Press release issued: 12 September 2011

One year on from Ed Miliband’s victory as Labour party leader, new research at the University of Bristol published in the Palgrave Macmillan journal British Politics, explores the extent of trade union involvement in the electoral contest and how they determined the outcome of that electoral contest.

One year on from Ed Miliband’s victory as Labour party leader, new research from the University of Bristol published in the Palgrave Macmillan journal British Politics, explores the extent of trade union involvement in the electoral contest and how they determined the outcome of that electoral contest.

Professor Mark Wickham-Jones and Richard Jobson explain why urgent reform is needed to the electoral college to ensure the legitimacy of the future leadership elections.

Drawing on extensive interviews and party documents, they establish conclusively that:

  • Nominations for the leadership were coordinated and streamlined by the trade unions in order to maximise support for Ed Miliband’s candidacy. A senior party official commented: ‘They clearly have a major say, the union leadership, over who they nominate.’
  • Trade union nominations had a powerful impact on the distribution of votes. 49 per cent of voters followed their union’s recommendation.
  • Unions shaped campaigning by restricting the availability of their membership lists to their nominee. One campaign team member said it was like ‘running a national election campaign with someone deciding who to give the electoral register to … you can’t [campaign], you have no list, you can’t tell, you have no access.’
  • Considerable union resources – not factored into the spending limits for the contest - were mobilised behind Ed Miliband. One campaigner argued: ‘It does make a mockery of expense limits…union spending is not monitored or detailed.’
  • Some union ballots were distributed in partisan fashion, A senior figure within the party added: ‘The unions only behave that way because the Labour party allows them to…. I would not have let them do that….well, I would have ruled their vote out.’

Three trade unions (GMB, Unison and Unite) had 75 per cent of the votes in the third section of the electoral college that chooses the Labour leader. Each nominated and campaigned for Ed Miliband. GMB and Unite distributed ballots to his advantage. Wickham-Jones and Jobson argue that this turned Ed Miliband’s deficit in two other sections of the college into an extremely narrow victory – a margin of only 0.65 per cent.

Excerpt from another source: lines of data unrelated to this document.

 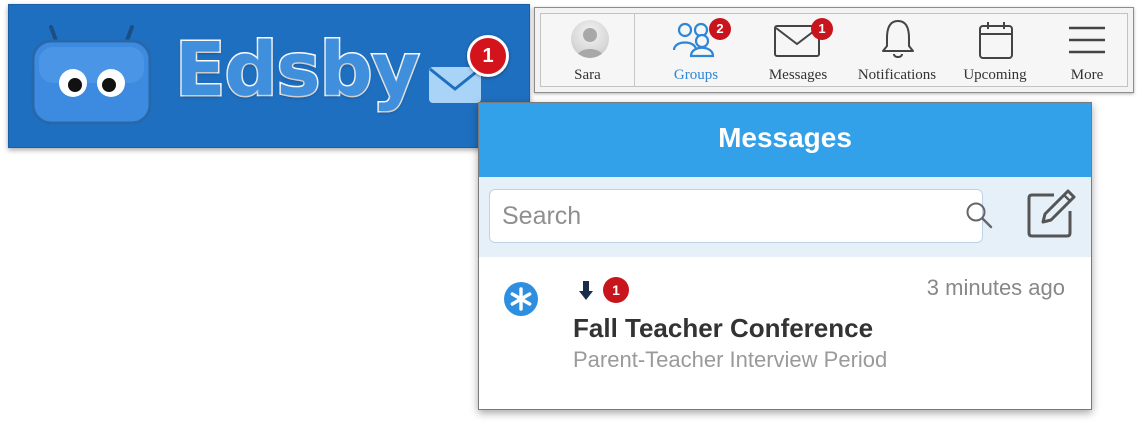 What do you see at coordinates (785, 140) in the screenshot?
I see `messages-panel-title: Messages` at bounding box center [785, 140]. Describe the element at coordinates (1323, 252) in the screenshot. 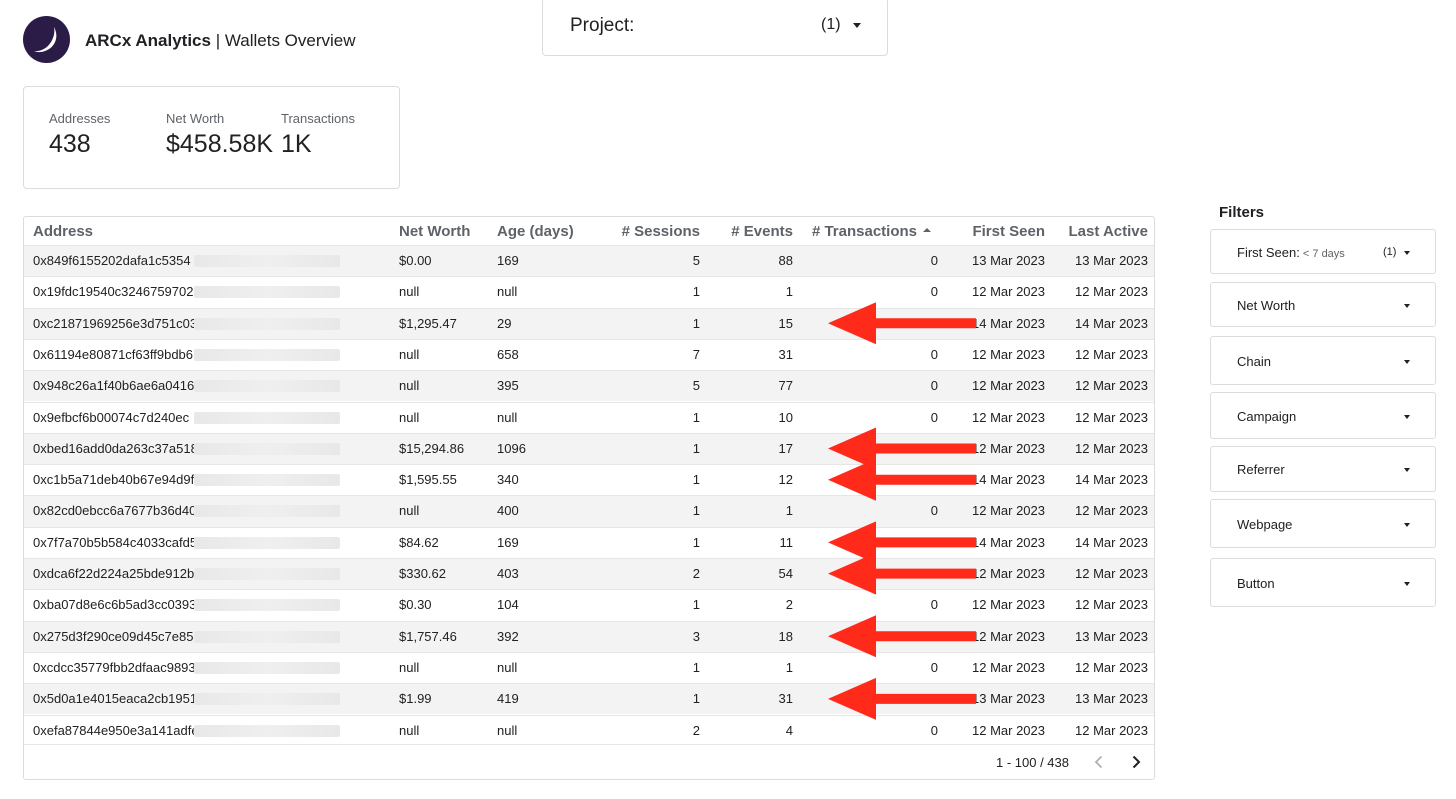

I see `filter-first-seen: First Seen: < 7 days (1)` at that location.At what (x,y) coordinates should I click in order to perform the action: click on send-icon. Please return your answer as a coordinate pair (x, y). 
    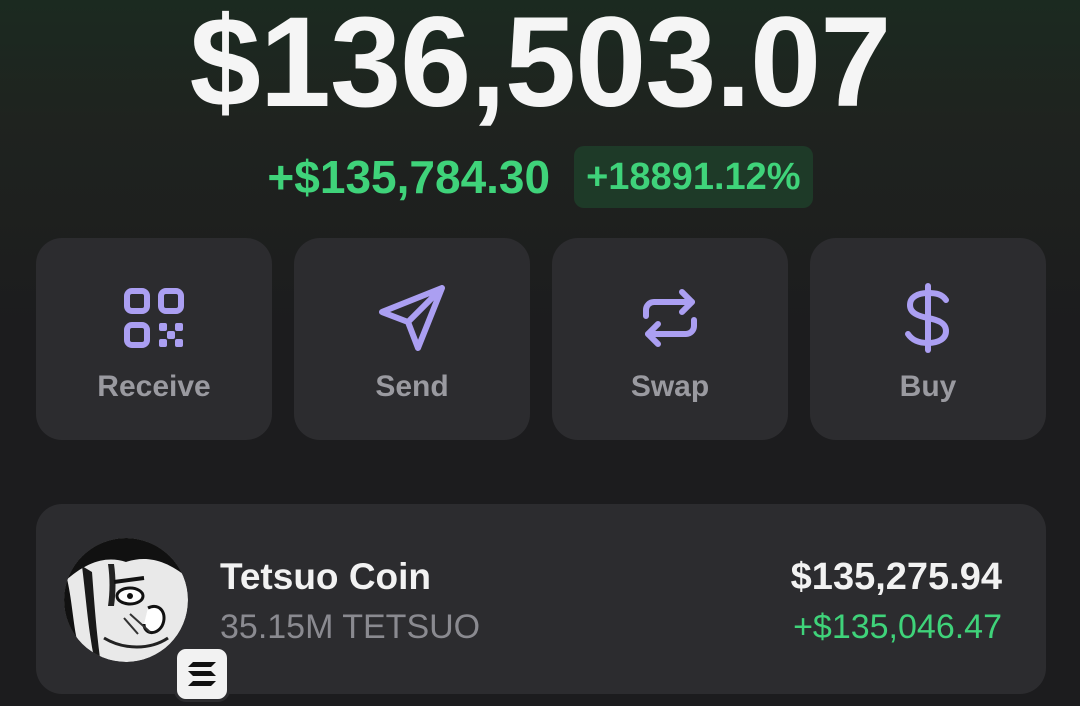
    Looking at the image, I should click on (412, 318).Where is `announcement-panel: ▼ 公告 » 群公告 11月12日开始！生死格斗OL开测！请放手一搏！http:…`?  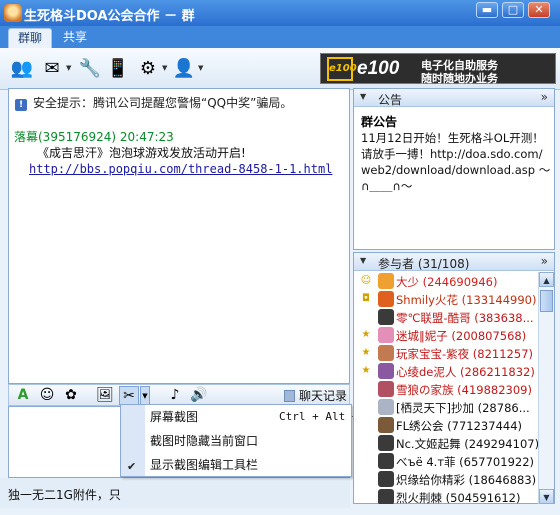 announcement-panel: ▼ 公告 » 群公告 11月12日开始！生死格斗OL开测！请放手一搏！http:… is located at coordinates (454, 169).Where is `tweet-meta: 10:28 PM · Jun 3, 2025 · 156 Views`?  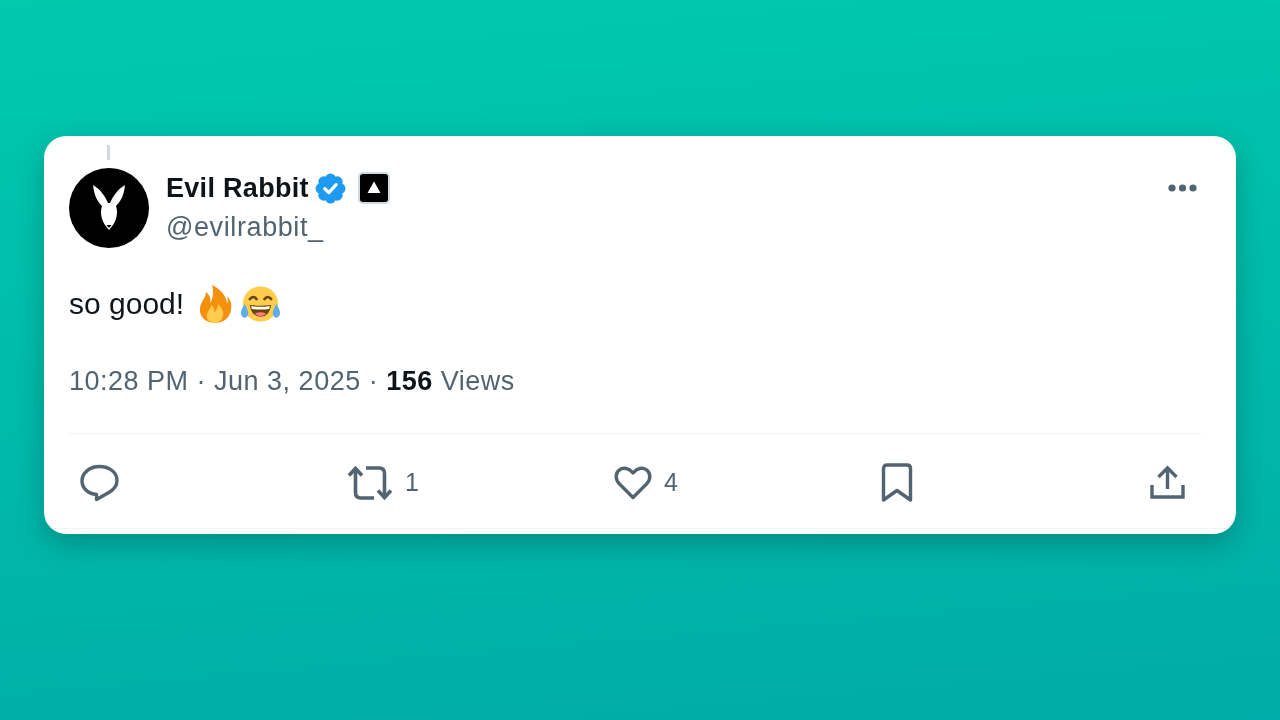
tweet-meta: 10:28 PM · Jun 3, 2025 · 156 Views is located at coordinates (292, 381).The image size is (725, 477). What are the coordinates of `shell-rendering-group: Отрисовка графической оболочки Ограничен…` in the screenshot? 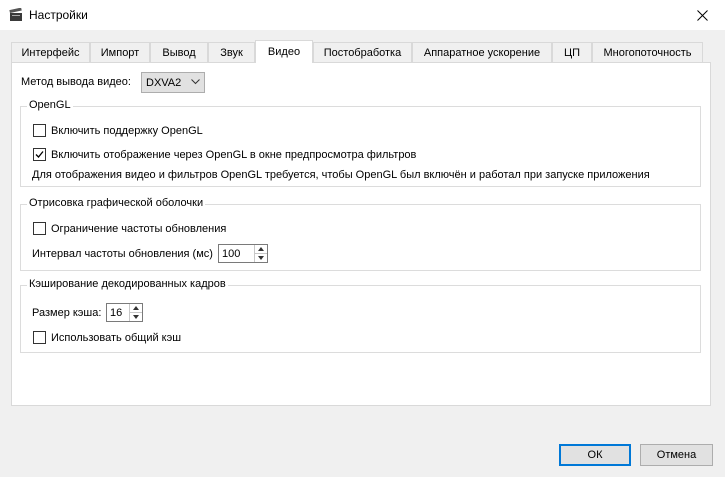 It's located at (360, 234). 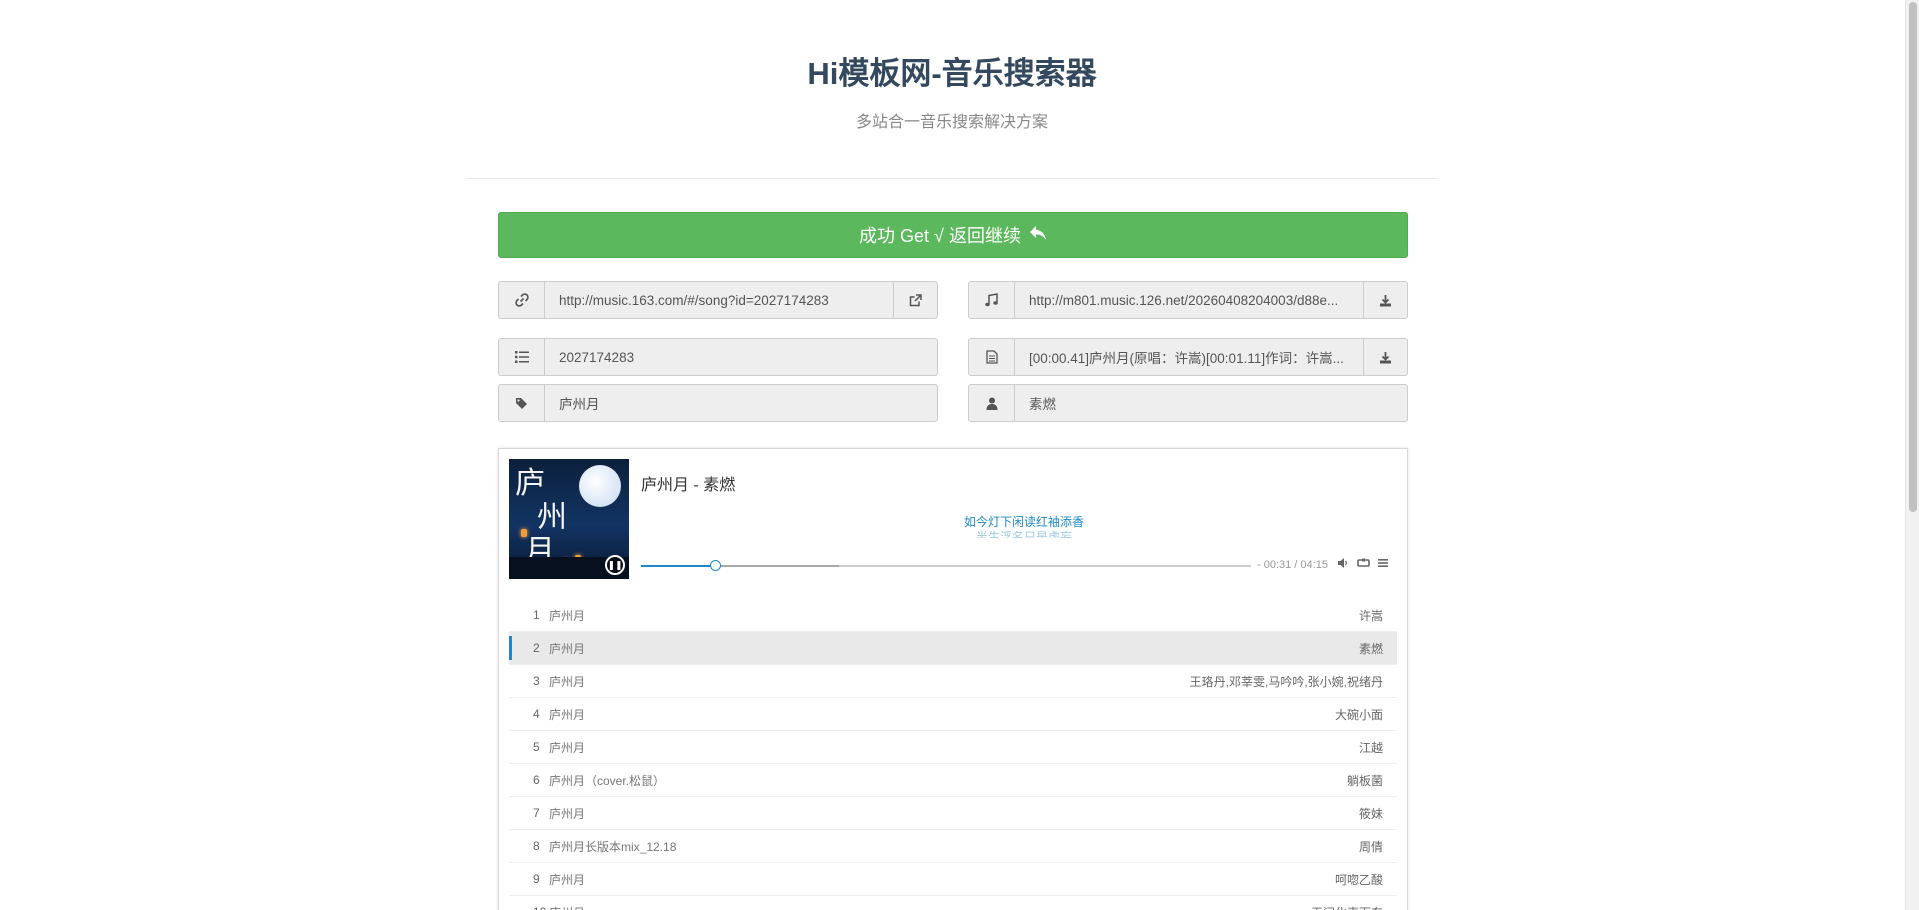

Such was the manner of intervention by trade unions that the legitimacy of the electoral college is called into question. Wickham-Jones and Jobson argue that candidates did not have equal and open access to the electorate; the electorate was not fully informed; resources were not equalised; and ballots were not distributed in a neutral manner.  They argue that the case for reform of the electoral college is unanswerable.

Most political commentators and scholars concluded that the introduction in 1993 of one member one vote (OMOV) fundamentally reduced the role of affiliates in Labour politics. In contrast Wickham-Jones and Jobson conclude that, having apparently been deprived of influence, trade union elites developed a strategy to re-establish their authority over the Labour Party. In effect, the block vote has been reinvented.